What to work on: Nothing in the entries should be altered. Write them out in full.

Records provided:
———
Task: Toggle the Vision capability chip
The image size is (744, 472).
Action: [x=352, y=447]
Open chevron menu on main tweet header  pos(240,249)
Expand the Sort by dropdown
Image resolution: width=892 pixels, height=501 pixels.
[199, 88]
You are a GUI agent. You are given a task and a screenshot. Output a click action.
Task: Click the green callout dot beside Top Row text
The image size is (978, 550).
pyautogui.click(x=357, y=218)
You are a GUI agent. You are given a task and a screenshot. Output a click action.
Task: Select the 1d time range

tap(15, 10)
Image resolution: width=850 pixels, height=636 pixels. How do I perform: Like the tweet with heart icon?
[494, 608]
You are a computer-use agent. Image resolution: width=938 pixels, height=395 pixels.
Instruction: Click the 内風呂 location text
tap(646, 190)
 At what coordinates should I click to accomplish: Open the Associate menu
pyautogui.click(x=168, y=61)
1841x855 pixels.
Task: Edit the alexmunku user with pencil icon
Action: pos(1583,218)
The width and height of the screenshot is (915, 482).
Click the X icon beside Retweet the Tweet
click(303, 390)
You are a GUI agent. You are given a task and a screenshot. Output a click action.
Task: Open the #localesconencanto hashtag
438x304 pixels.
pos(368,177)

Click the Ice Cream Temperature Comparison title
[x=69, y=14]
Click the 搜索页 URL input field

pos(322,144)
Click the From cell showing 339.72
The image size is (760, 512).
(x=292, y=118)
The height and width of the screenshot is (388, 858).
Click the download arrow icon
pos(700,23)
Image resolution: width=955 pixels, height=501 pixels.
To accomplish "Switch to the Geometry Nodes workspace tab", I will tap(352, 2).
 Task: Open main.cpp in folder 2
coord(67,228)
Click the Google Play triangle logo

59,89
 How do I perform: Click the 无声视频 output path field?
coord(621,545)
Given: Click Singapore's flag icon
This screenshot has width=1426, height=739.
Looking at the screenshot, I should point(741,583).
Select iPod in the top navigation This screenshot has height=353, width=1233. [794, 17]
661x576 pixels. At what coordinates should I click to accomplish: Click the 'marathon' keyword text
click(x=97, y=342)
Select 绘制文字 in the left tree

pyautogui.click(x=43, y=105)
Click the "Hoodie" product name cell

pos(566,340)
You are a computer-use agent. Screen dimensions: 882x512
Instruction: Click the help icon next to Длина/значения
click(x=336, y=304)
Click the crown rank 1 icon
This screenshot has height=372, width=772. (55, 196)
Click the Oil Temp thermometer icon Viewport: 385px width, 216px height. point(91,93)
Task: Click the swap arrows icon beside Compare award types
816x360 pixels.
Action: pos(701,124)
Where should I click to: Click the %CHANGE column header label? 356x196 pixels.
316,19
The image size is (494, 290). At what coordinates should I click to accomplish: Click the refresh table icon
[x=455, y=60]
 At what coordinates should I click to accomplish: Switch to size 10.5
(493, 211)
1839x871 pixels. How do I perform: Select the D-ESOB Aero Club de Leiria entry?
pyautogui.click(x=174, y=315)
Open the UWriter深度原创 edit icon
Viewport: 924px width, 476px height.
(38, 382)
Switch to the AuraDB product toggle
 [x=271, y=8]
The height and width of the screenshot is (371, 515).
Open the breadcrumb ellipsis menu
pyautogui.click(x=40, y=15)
———
Task response:
Task: Toggle the Vision capability chip
The image size is (744, 472).
Action: [x=352, y=447]
Open chevron menu on main tweet header  pos(240,249)
Expand the Sort by dropdown
Image resolution: width=892 pixels, height=501 pixels.
[199, 88]
You are a GUI agent. You are given a task and a screenshot. Output a click action.
Task: Click the green callout dot beside Top Row text
The image size is (978, 550).
pyautogui.click(x=357, y=218)
You are a GUI agent. You are given a task and a screenshot. Output a click action.
Task: Select the 1d time range

tap(15, 10)
Image resolution: width=850 pixels, height=636 pixels. How do I perform: Like the tweet with heart icon?
[494, 608]
You are a computer-use agent. Image resolution: width=938 pixels, height=395 pixels.
Instruction: Click the 内風呂 location text
tap(646, 190)
 At what coordinates should I click to accomplish: Open the Associate menu
pyautogui.click(x=168, y=61)
1841x855 pixels.
Task: Edit the alexmunku user with pencil icon
Action: pos(1583,218)
The width and height of the screenshot is (915, 482).
Click the X icon beside Retweet the Tweet
click(303, 390)
You are a GUI agent. You are given a task and a screenshot. Output a click action.
Task: Open the #localesconencanto hashtag
438x304 pixels.
pos(368,177)

Click the Ice Cream Temperature Comparison title
[x=69, y=14]
Click the 搜索页 URL input field

pos(322,144)
Click the From cell showing 339.72
The image size is (760, 512).
(x=292, y=118)
The height and width of the screenshot is (388, 858).
Click the download arrow icon
pos(700,23)
Image resolution: width=955 pixels, height=501 pixels.
To accomplish "Switch to the Geometry Nodes workspace tab", I will tap(352, 2).
 Task: Open main.cpp in folder 2
coord(67,228)
Click the Google Play triangle logo

59,89
 How do I perform: Click the 无声视频 output path field?
coord(621,545)
Given: Click Singapore's flag icon
This screenshot has width=1426, height=739.
Looking at the screenshot, I should point(741,583).
Select iPod in the top navigation This screenshot has height=353, width=1233. [794, 17]
661x576 pixels. At what coordinates should I click to accomplish: Click the 'marathon' keyword text
click(x=97, y=342)
Select 绘制文字 in the left tree

pyautogui.click(x=43, y=105)
Click the "Hoodie" product name cell

pos(566,340)
You are a computer-use agent. Screen dimensions: 882x512
Instruction: Click the help icon next to Длина/значения
click(x=336, y=304)
Click the crown rank 1 icon
This screenshot has height=372, width=772. (55, 196)
Click the Oil Temp thermometer icon Viewport: 385px width, 216px height. point(91,93)
Task: Click the swap arrows icon beside Compare award types
816x360 pixels.
Action: pos(701,124)
Where should I click to: Click the %CHANGE column header label? 356x196 pixels.
316,19
The image size is (494, 290). At what coordinates should I click to accomplish: Click the refresh table icon
[x=455, y=60]
 At what coordinates should I click to accomplish: Switch to size 10.5
(493, 211)
1839x871 pixels. How do I perform: Select the D-ESOB Aero Club de Leiria entry?
pyautogui.click(x=174, y=315)
Open the UWriter深度原创 edit icon
Viewport: 924px width, 476px height.
(38, 382)
Switch to the AuraDB product toggle
 [x=271, y=8]
The height and width of the screenshot is (371, 515).
Open the breadcrumb ellipsis menu
pyautogui.click(x=40, y=15)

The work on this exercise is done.